We no longer get the sleep that we so desperately need. I am no longer a stay at home mom due to insurance costs, copays, medical debt and regular debt that has accrued over the past year and a half. I have to work to pay for those things. My husband works really hard to be able to pay for these things too. We are not working for extra fun money...every cent of every dollar that we earn is spent on our basic living expenses and MEDICAL costs.
But you know what - we press on and we accrue debt, and we are on a first name basis with the people at our pharmacy and I have the school nurse on speed dial. We do this because we love our precious Addie Bear.
We lose sleep and have fear that grows inside of us daily; when the phone rings unexpectedly, when we hear the words "I feel low", when our sweet daughter become stubborn and refuses to check her blood sugar. When we are made aware again of the ramifications of this disease.
The DOC (Diabetes Online Community) is a wonderful resource for getting support and having people you can go to that understand everything you are saying. But the DOC also reminds us of the complications of this disease. Especially this week.

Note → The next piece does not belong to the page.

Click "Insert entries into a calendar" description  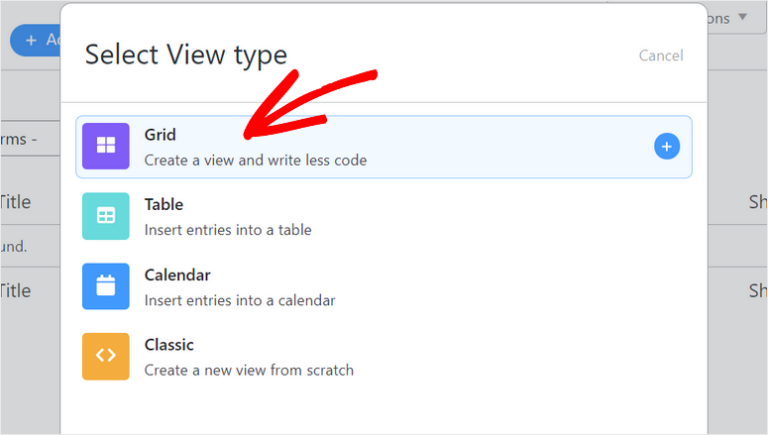point(239,300)
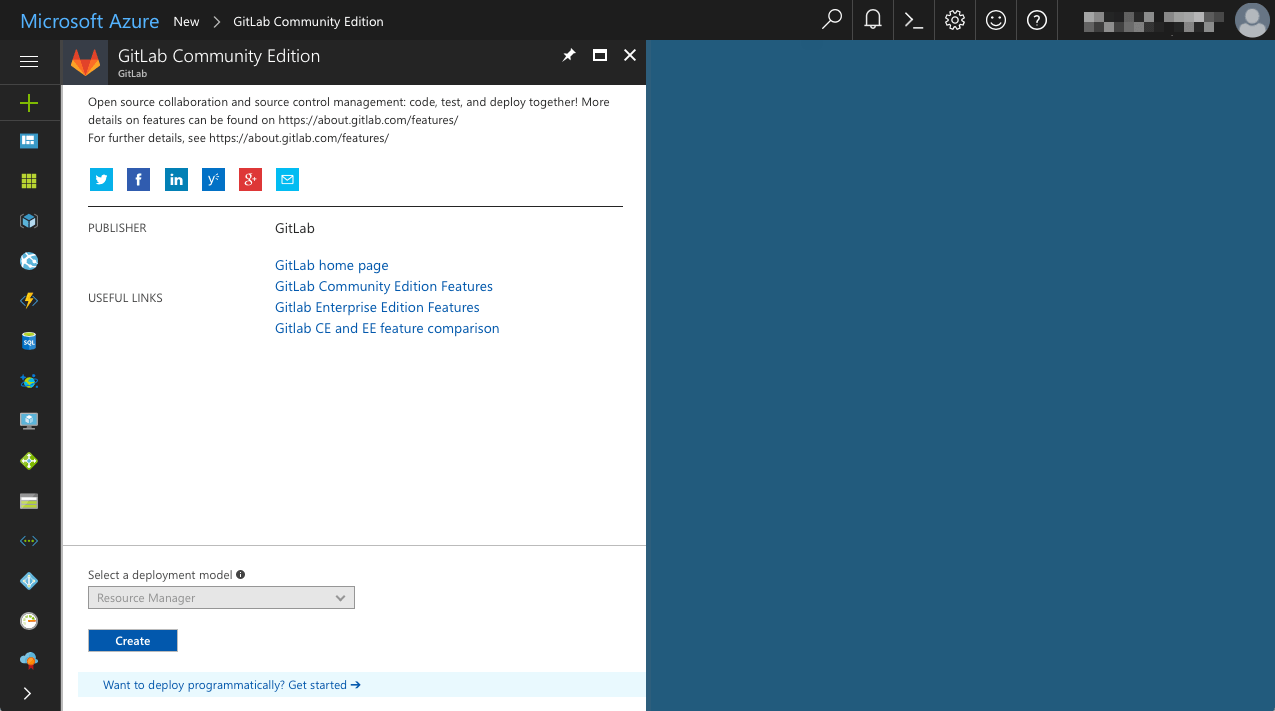
Task: Open portal settings with the gear icon
Action: [953, 20]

Brent and I were stopped in our tracks this week when we learned of a sweet 13 year old Type 1 diabetic who died unexpectedly overnight. A little piece of our hearts died with that news. We are aware of the complications and we are aware of what can happen. But this made it real. The founder of the DOC board that we read came on and gave us some information about "the dead in bed" syndrome. Something that every parent of a child with diabetes fears to no end.
Brent checked Addie Bear even more last night. I hugged her even tighter today. I am sure we will not sleep soundly again for weeks, unless it is of pure exhaustion.

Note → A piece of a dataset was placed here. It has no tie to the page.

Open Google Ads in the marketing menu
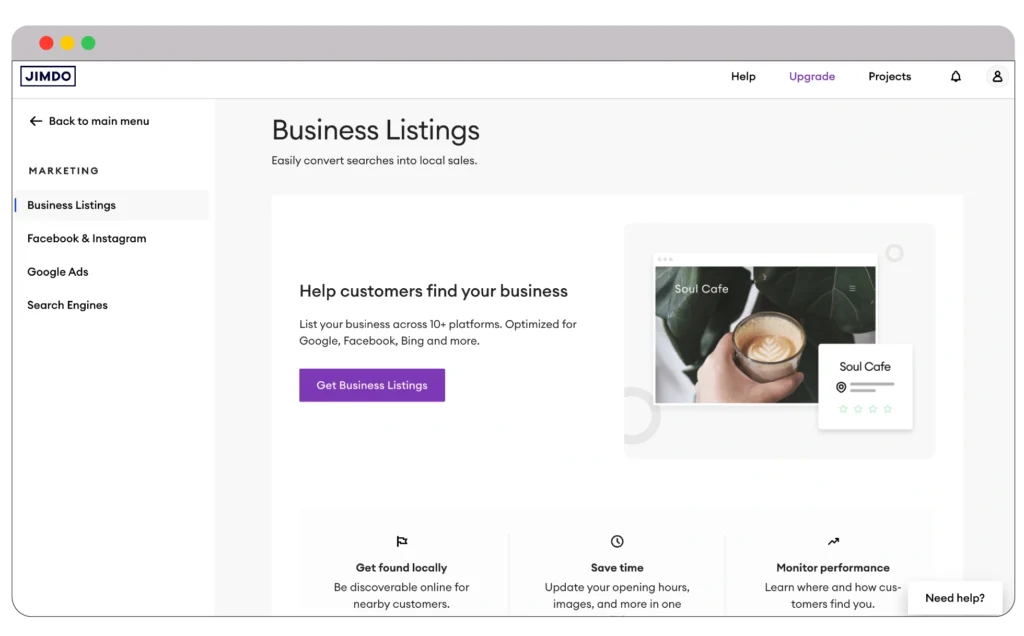1024x636 pixels. pyautogui.click(x=58, y=272)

But despite all this craziness, debt, sleepless nights, and tears that we shed over our little girl, we have hope. We have hope and faith in the Lord.

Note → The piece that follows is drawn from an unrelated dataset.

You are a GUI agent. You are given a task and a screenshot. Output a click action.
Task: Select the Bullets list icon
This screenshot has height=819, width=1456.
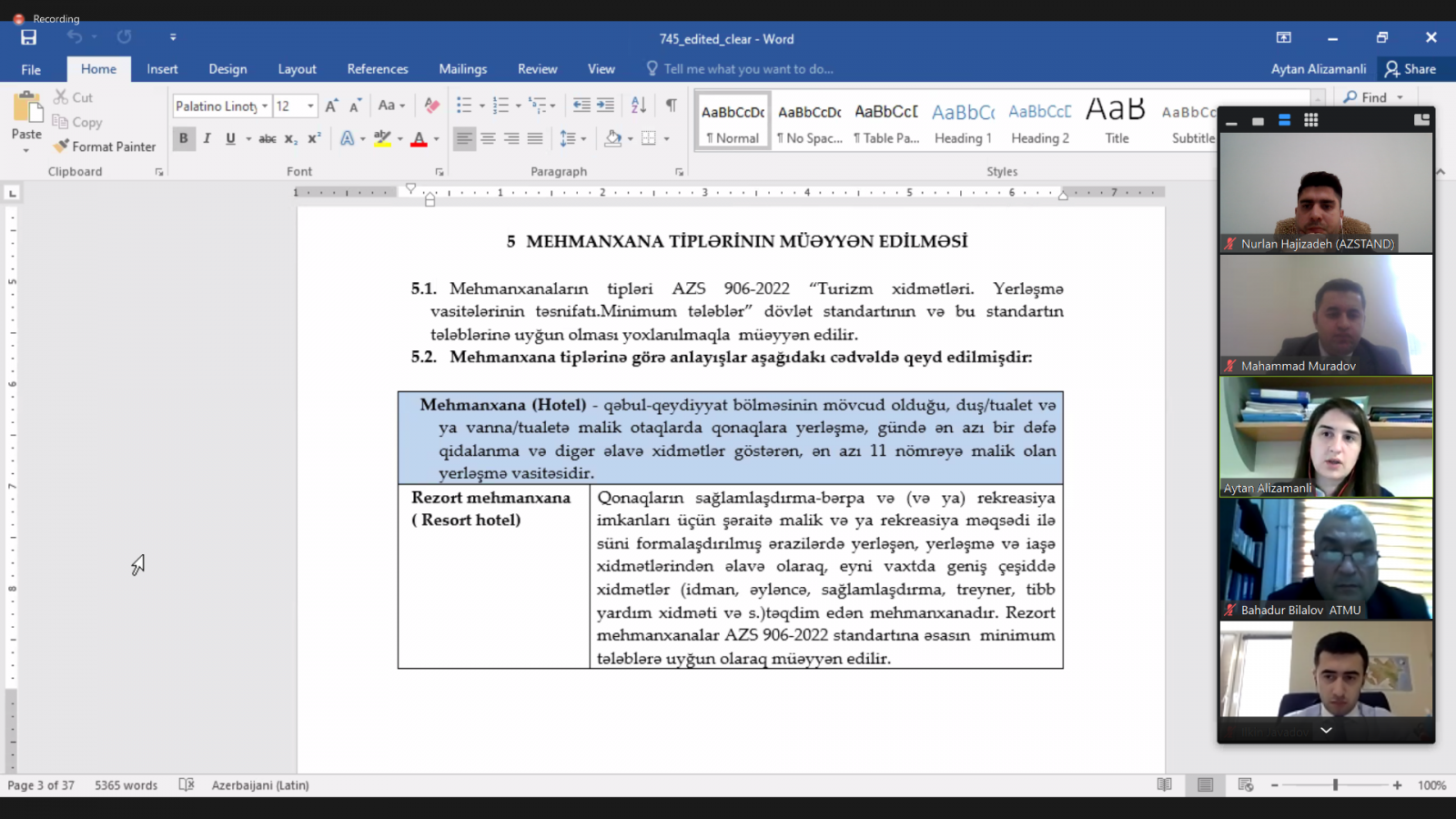464,106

No matter how much we love our Addie Bear, God loves her more.
No matter how much we want to protect our little girl, God wants to protect and care for her more.
Every night and every day, I have to make the conscious decision to give her to our all mighty Lord and trust that His will and His plan are the best for our little girl. This is not always easy, but I have faith in the Lord.
He has brought us through valley after valley with this little angel. He knows the full picture of her story and we are blessed to be a part of it.
I hope and pray that the other d-moms and d-dads are able to trust in the Lord and find rest in His arms. My life verse is Jeremiah 29:11 For I know the plans I have for you," declares the LORD, "plans to prosper you and not to harm you, plans to give you hope and a future.
So for now, I will pray for the dear family that did all they could do to care for their daughter, I will pray for all children affected by this disease, I will pray for all the siblings of Type 1 diabetics (because their worlds are rocked by this disease too), I will pray for rest in my maker's arms, and I will pray for the fear to be removed from my heart as well as my husband's, so we can enjoy our time and journey with our sweet Addie Bear.
God is good all the time; ALL the time, God is good.